Implementing SLI/SLO based Continuous Delivery Quality Gates using Prometheus

Published in

keptn

6 min readApr 6, 2020

Google’s Book on Site Reliability Engineering has been a catalyst to have SRE’s, Performance and DevOps Engineers, or Cloud Operations incorporate the concept of

Service Level Indicators (SLIs), e.g: 95th percentile of your service’s response time
Service Level Objectives (SLOs), e.g: response time must not exceed 200ms during peak load

These concepts are great in production monitoring to ensure your organization meets your Service Level Agreements (SLAs) with your business. What we have seen is that the same concepts start “shifting-left” into the continuous delivery pipeline. To be more concrete: organizations start evaluating every build against their SLOs and let the result act as a Quality Gate before a build is promoted to production. Here is an example of 4 SLIs, their SLOs and how each build gets a total score based on the individual SLO results — determining whether the build is good enough to pass the quality gate:

SLO-based quality gate evaluation of 4 subsequent builds

When deploying workloads on Kubernetes, Prometheus comes to mind for capturing the values defined in your SLIs. The missing component now is an implementation that automatically retrieves all SLIs from a data source such as Prometheus, validates it against the SLOs and calculates an overall score that we can use for a quality gate.
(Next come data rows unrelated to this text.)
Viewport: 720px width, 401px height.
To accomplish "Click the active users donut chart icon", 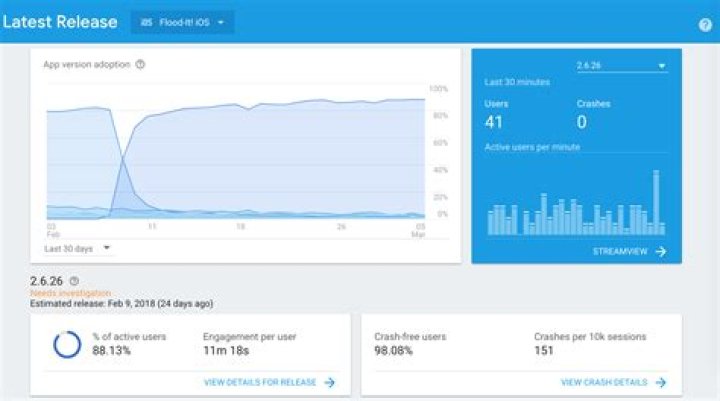I will [x=67, y=344].
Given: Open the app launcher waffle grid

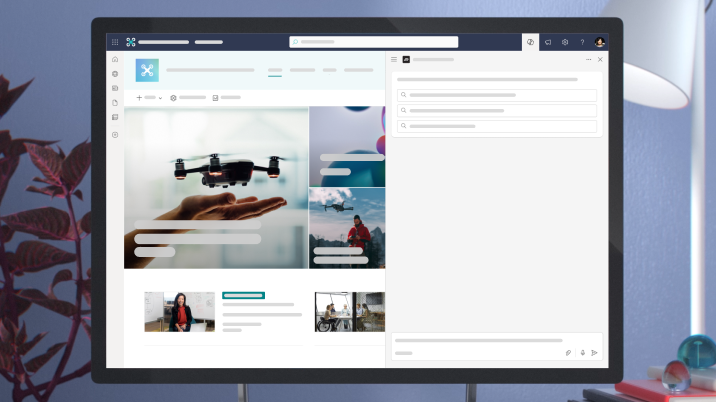Looking at the screenshot, I should pos(115,42).
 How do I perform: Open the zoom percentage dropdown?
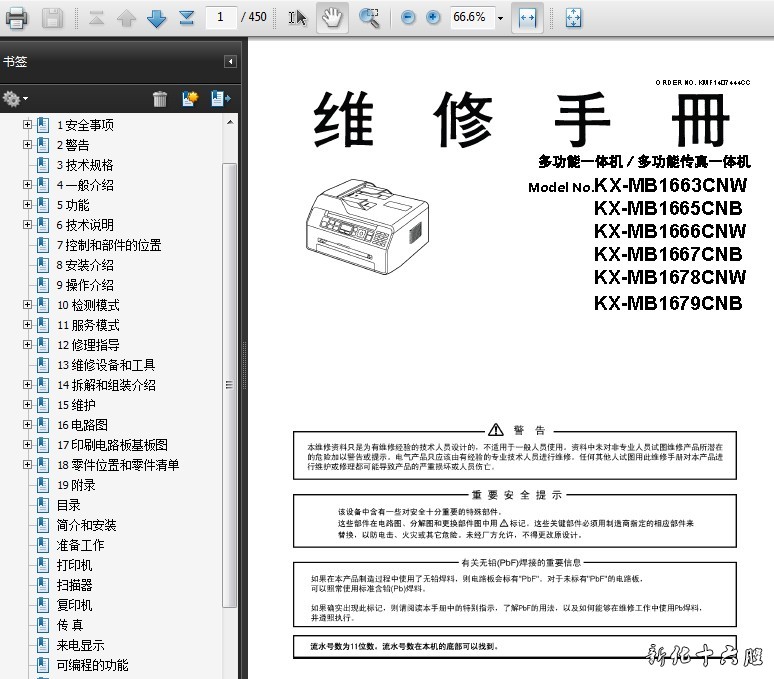pos(500,18)
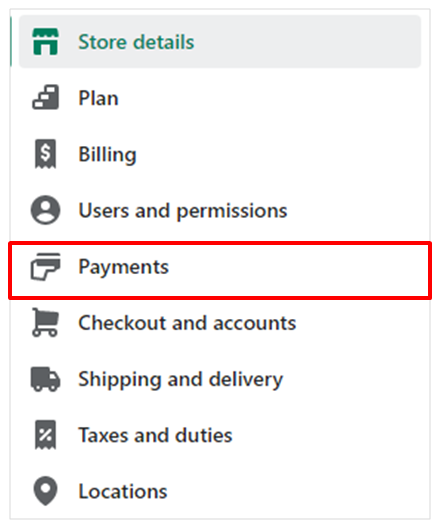
Task: Click the Plan staircase icon
Action: [45, 97]
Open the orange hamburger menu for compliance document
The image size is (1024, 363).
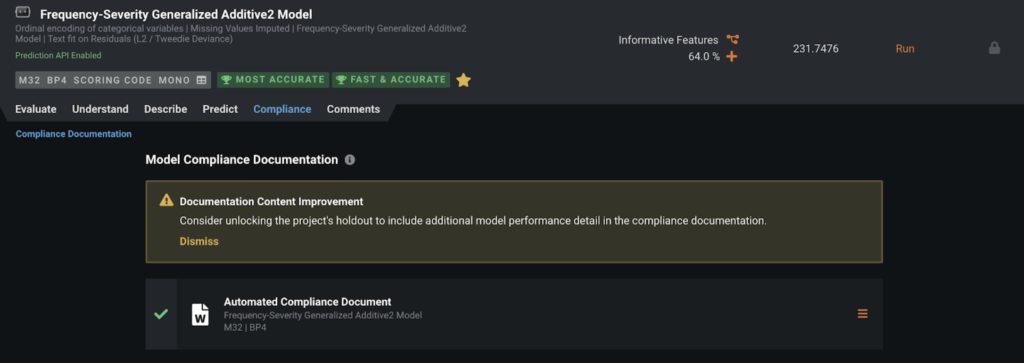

This is where the open-source project Keptn comes in: an event-based control plane for continuous delivery and automated operations. At its core it uses SLIs and SLOs to enforce quality gates between delivery stages, to validate blue/green deployments and canary releases and to auto-remediate problems in production environments.

In this article we will focus on using Keptn for Continuous Delivery with Prometheus-based SLIs to evaluate quality gates. If you have existing delivery pipelines and you just want to integrate quality gates then have a look at an example we have here: Integrating Keptn Quality Gates with GitLab. If you are interested in automated operations and self-healing have a look at the tutorials on the Keptn Website.

But now let’s get started with building our quality gates based on Prometheus with Keptn!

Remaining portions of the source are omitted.